• _Data lines_:
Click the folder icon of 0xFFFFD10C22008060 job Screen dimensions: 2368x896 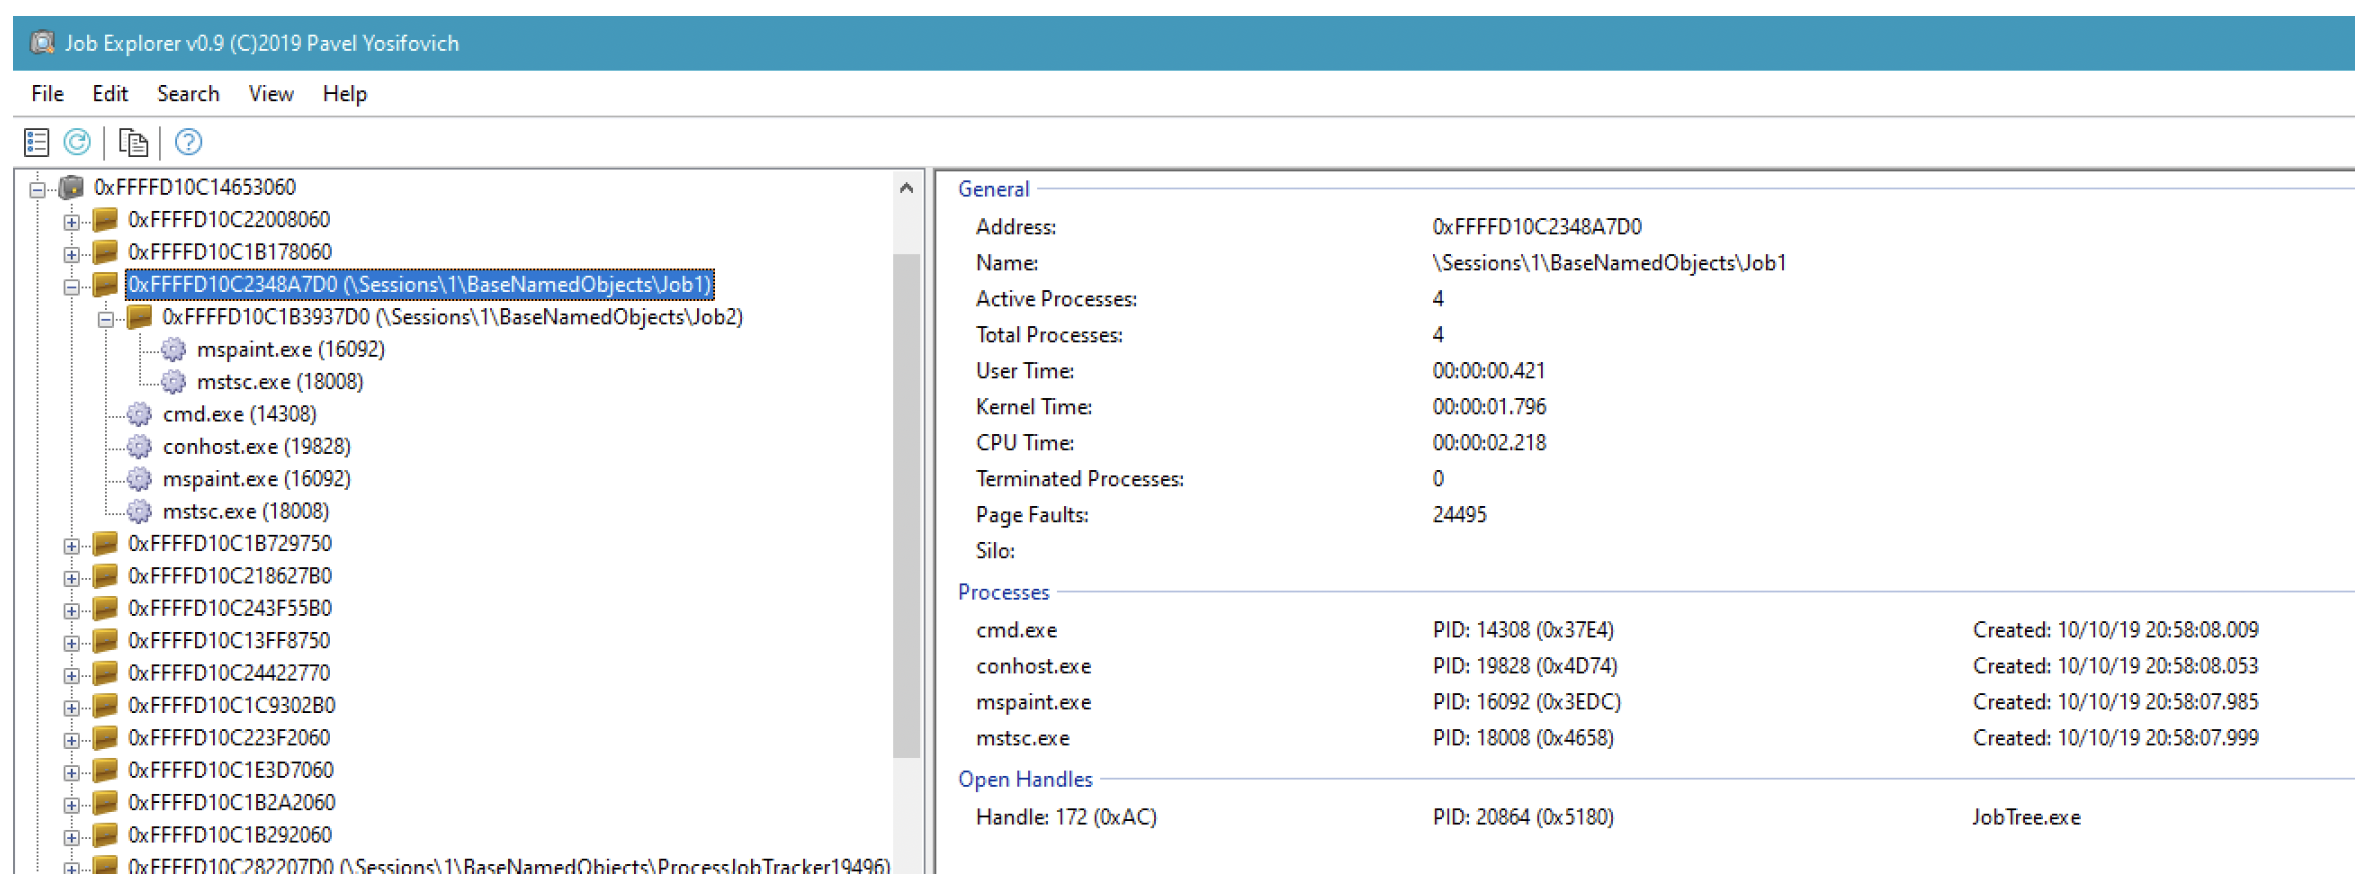[105, 219]
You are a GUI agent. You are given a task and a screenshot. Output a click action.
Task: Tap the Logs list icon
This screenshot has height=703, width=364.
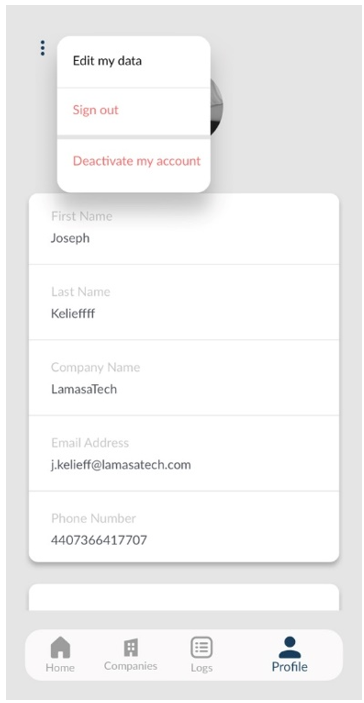tap(202, 648)
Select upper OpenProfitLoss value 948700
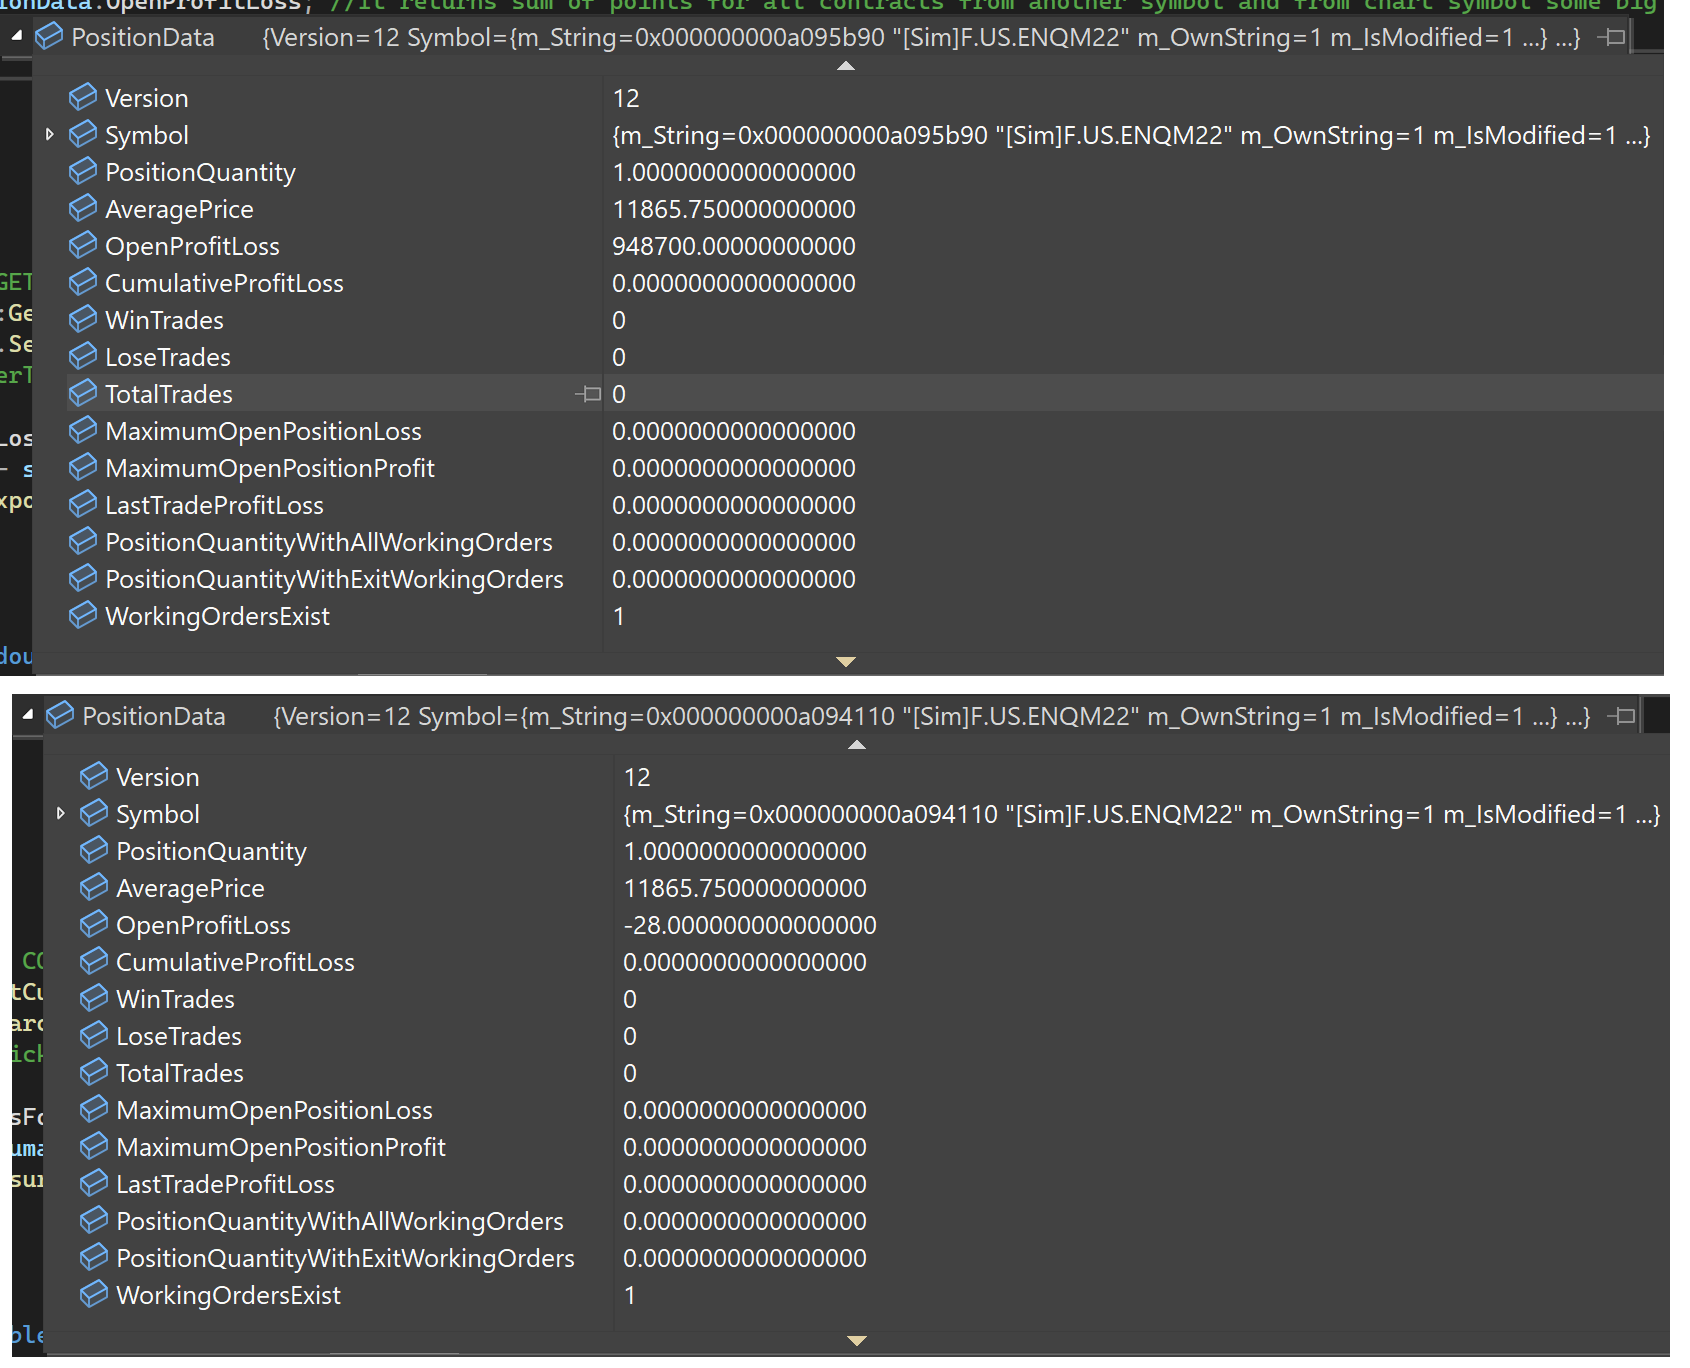 coord(734,246)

• _Problem_:
Copy the entries word for word, starting at the line that contains "You are a GUI" and continuing through the last entry. Leave the pictures out of your copy.

• _Solution below_:
You are a GUI agent. You are given a task and a screenshot. Output a click action.
Task: Tap the Logs list icon
This screenshot has height=703, width=364.
tap(202, 648)
Select upper OpenProfitLoss value 948700
 coord(734,246)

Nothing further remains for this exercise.